Worthy of the Gospel

Every middle schooler knows you can’t trust everyone to be the same person in every situation. We feel pressure to be a certain way around certain people, to act in line with what will get us approval, or support, or money. We put on the stern, angry face at work to get our coworkers in line, or we exaggerate the smile and smooth talk to close the deal. We smile at friends and talk about how life is going well, but then go home and give a cold shoulder to the wife and ignore the kids. Then, when we are alone we waste our time and energies on pointless consumption of whatever we can get our hands on.

Is this the life that God designed for us? Do we even like who we are in every one of these scenarios, or however else we find ourselves? Culture has taught us that this is just what it takes to get by in the world, that nobody can be a good person all the time. To a certain extent this is true. We are broken people, stained by sin. This does not mean we should live this way though. The gospel of Jesus is that He died to put our sin to death, and that He rose to new life so we could join Him in a life transformed by His Spirit.

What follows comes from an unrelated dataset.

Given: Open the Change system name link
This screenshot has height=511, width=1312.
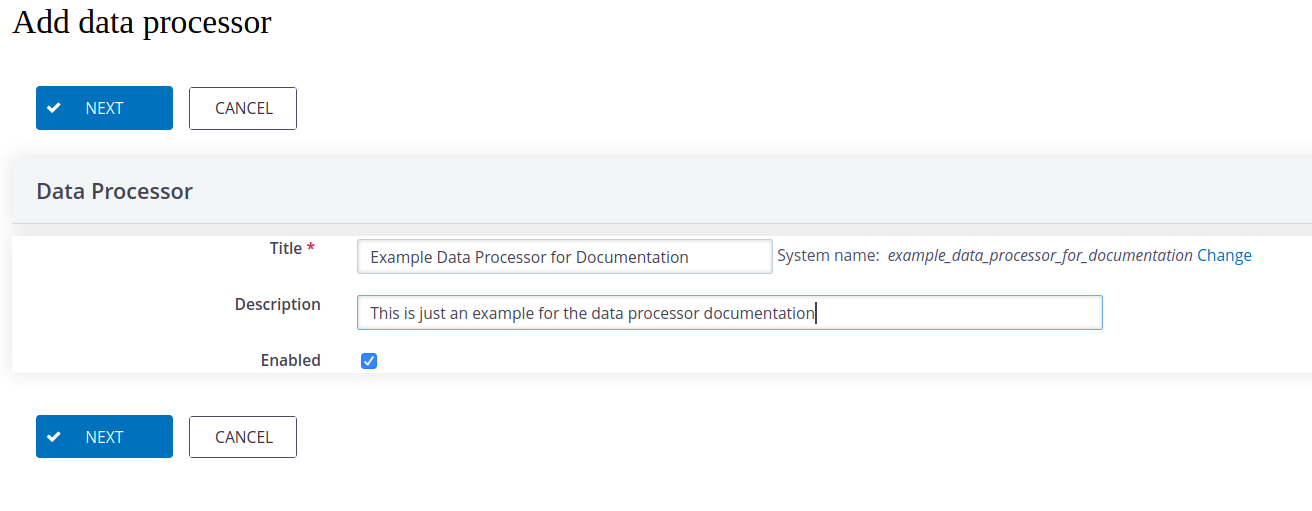Looking at the screenshot, I should pos(1224,255).
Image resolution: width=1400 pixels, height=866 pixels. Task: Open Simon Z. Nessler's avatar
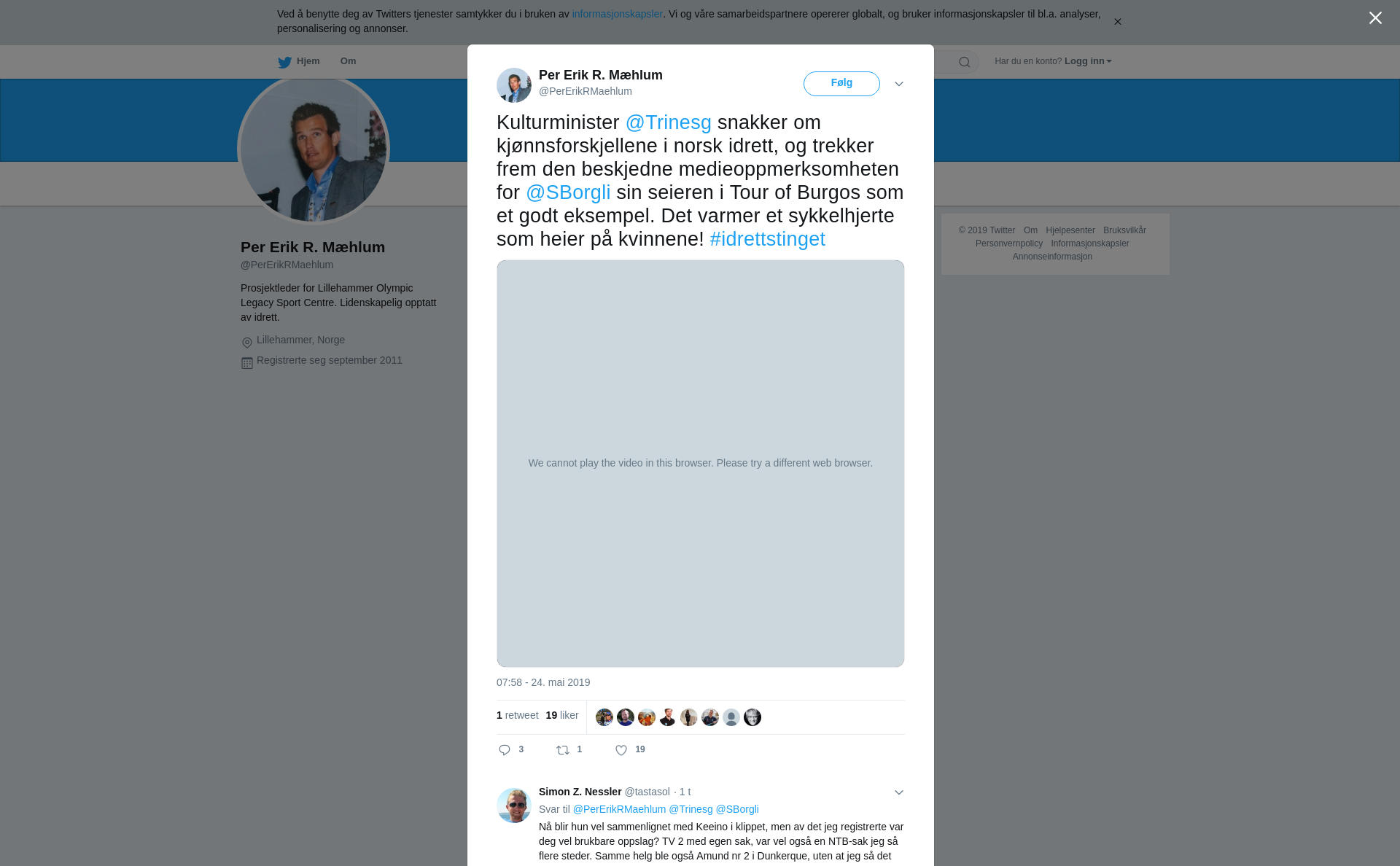514,805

I have been walking, however slowly, through the book of Philippians. In it we find examples of what life looks like shaped by this gospel. We see the transforming power of the Spirit and a life marked by the ability to stand on truth regardless of situation. Coming to the end of the first chapter, we find the driving force behind those realities. We find a command from God that shapes all of life and every situation.

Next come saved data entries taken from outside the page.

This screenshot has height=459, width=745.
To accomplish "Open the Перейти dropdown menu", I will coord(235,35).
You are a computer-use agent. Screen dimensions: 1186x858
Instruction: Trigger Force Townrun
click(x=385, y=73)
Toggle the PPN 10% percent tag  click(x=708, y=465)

“Only let your manner of life be worthy of the gospel of Christ, so that whether I come and see you or am absent, I may hear of you that you are standing firm in one spirit, with one mind striving side by side for the faith of the gospel”

Philippians 1:27 ESV

Here we see a call, an encouragement, to march on in faith and faithfulness. Paul is telling the believers that if they are in Christ, then they should live for Christ. He is telling them that who they are now in Jesus needs to determine what they do in the world. First I want to clarify this phrase “worthy of the gospel,” and then I want to offer what I believe is a helpful framework for approaching the rest of life in this manner.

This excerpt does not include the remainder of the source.